One problem for the supporters of Narrativity is the danger of unconscious falsifying revision—fictionalization, confabulation—of one’s ‘self-narrative’. I will call this Revision for short. Revision may sometimes begin consciously, with deliberate lies told to others, e.g., and it may have semi-conscious instars, but one has not engaged in genuine Revision in the present sense unless or until one no longer has any awareness of having falsified anything. It is true that the conscious/non-conscious border is murky and porous, but cases of Revision are clear for all that—and extremely common. [...] 
Galen Strawson, "Narrativity and non-Narrativity" (2010)
For some probably dumb reason, I've adopted the love of storytelling as a pet peeve. I mean people who love storytelling: stop it you guys! I mean your love of storytelling as such. That half-awestruck, half-mischievous attitude that is mostly taken up -- as it happens -- by professional or wannabe professional storytellers, or by their closest economic allies, whenever they speak of the Power of Narrative.
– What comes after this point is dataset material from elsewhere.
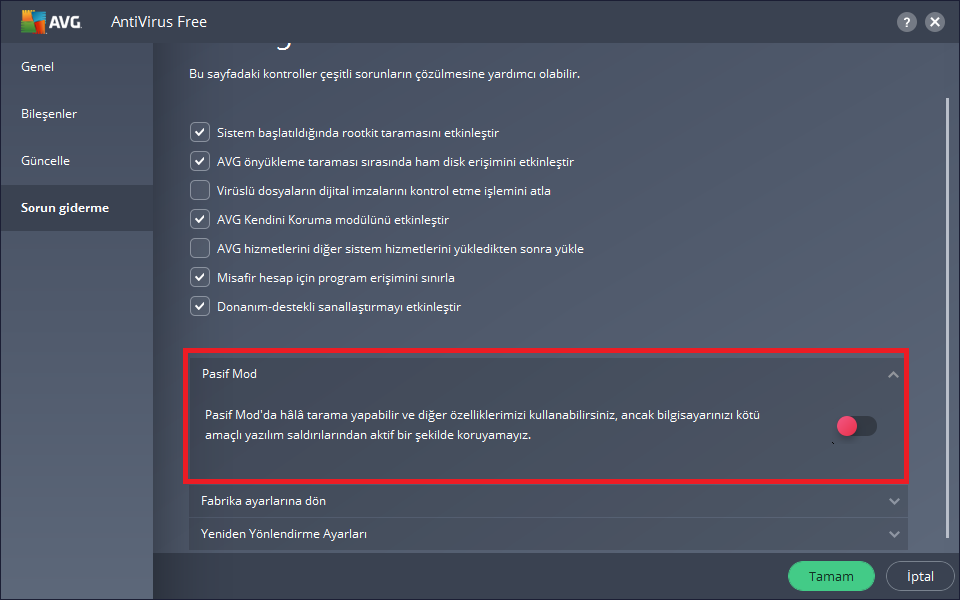Click the green Tamam button
Image resolution: width=960 pixels, height=600 pixels.
tap(831, 576)
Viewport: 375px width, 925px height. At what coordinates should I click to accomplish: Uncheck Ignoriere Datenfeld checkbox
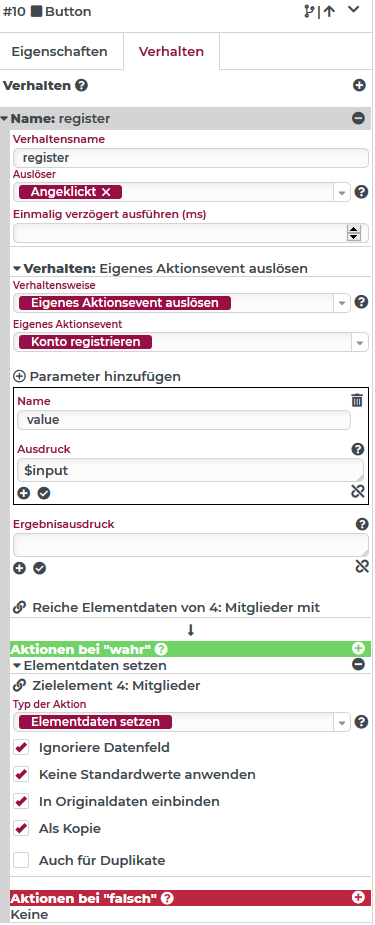click(21, 747)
Telling stories is what makes us human. Telling stories is what makes us human? Maybe it's what makes you human, humans! Unremitting and unqualified piety in the presence of storytelling per se just makes me as cross as a frog in a sock.

I've sort of done this grumble properly in a short essay in Newb Maps of Hell (subtitled, with misleading portent, "vol. I"). But the tl;dr is: (a) we should at least be open to the idea that many good stories might do bad things, and (b) given this, it's possible that when a bunch of people are nodding along in happy wonderment at the power of storytelling, each one of us may well be thinking of different powers and different stories.

To be fair, when the sentiment comes not from a storyteller, but from a reader, that does make me much less cross. Cross as a frog in some crotchless body-stockings possibly, if we're using the same scale.

Furthermore, this particular family of clichés often escapes the lips of writers who are otherwise pretty damn quick-witted and wise, I guess in the same way as do burps and sneezes. And many apparent evangelists, whether storytellers or readers, may offer more qualified and nuanced accounts somewhere, only to find that the feel-good, upbeat, up-in-the-dumps bits get sheared off and quoted and shared and made into memes. Or it's those bits that are the easiest to reach for, when there's a microphone crawling up your chin and a bunch of necks not yet nodding. Which is fair enough: almost as bad as preaching to the choir is crosspatching to the below-quorum.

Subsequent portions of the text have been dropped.